• **Brano scelto**:
::::

Padre Ihor Horinshnyy è sacerdote cattolico di rito bizantino-ucraino della chiesa di Sant’Agostino di Aversa. La chiesa, all’interno di un centro Caritas, è il luogo di raduno di una vasta comunità ucraina che, nelle ultime settimane, si ritrova qui per pregare, ma anche per raccogliere viveri e vestiti da inviare a chi ne ha bisogno. Alcuni, i più fortunati, sono stati già raggiunti dai loro parenti, arrivati dall’Ucraina con valigie stipate dei ricordi di una vita. Altri, come padre Ihor, sono ancora divisi dai propri cari

Mia moglie e i miei due figli sono in Ucraina, a Leopoli. Al momento la situazione lì è ancora tranquilla, ma non si sa per quanto ancora. Insieme a loro c’è mia madre di 82 anni che è impossibilitata a muoversi, figuriamoci a scappare. Li ho visti l’ultima volta a febbraio quando sono tornato in Ucraina per lavoro. Sarei dovuto tornare presto, ma poi tutto è cambiato.

::::

• **Blocco dati**:
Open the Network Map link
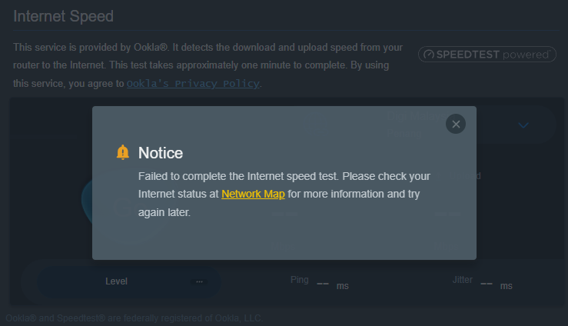The width and height of the screenshot is (568, 326). click(253, 195)
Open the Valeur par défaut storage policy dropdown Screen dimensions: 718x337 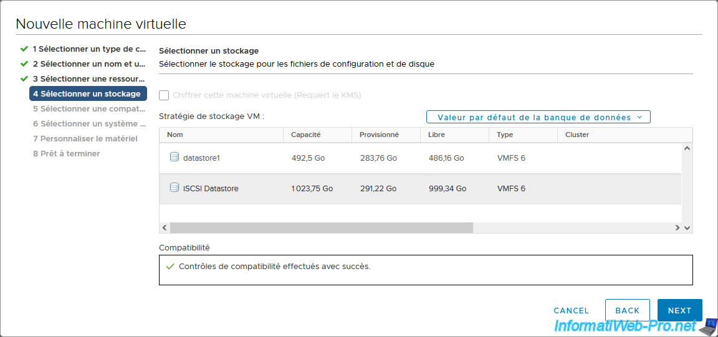538,117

::::

Riporta il brano su padre Ihor cominciando da "Mia moglie e" e finendo con "tutto è cambiato.", ma sostituisci "febbraio" con "gennaio".

Mia moglie e i miei due figli sono in Ucraina, a Leopoli. Al momento la situazione lì è ancora tranquilla, ma non si sa per quanto ancora. Insieme a loro c’è mia madre di 82 anni che è impossibilitata a muoversi, figuriamoci a scappare. Li ho visti l’ultima volta a gennaio quando sono tornato in Ucraina per lavoro. Sarei dovuto tornare presto, ma poi tutto è cambiato.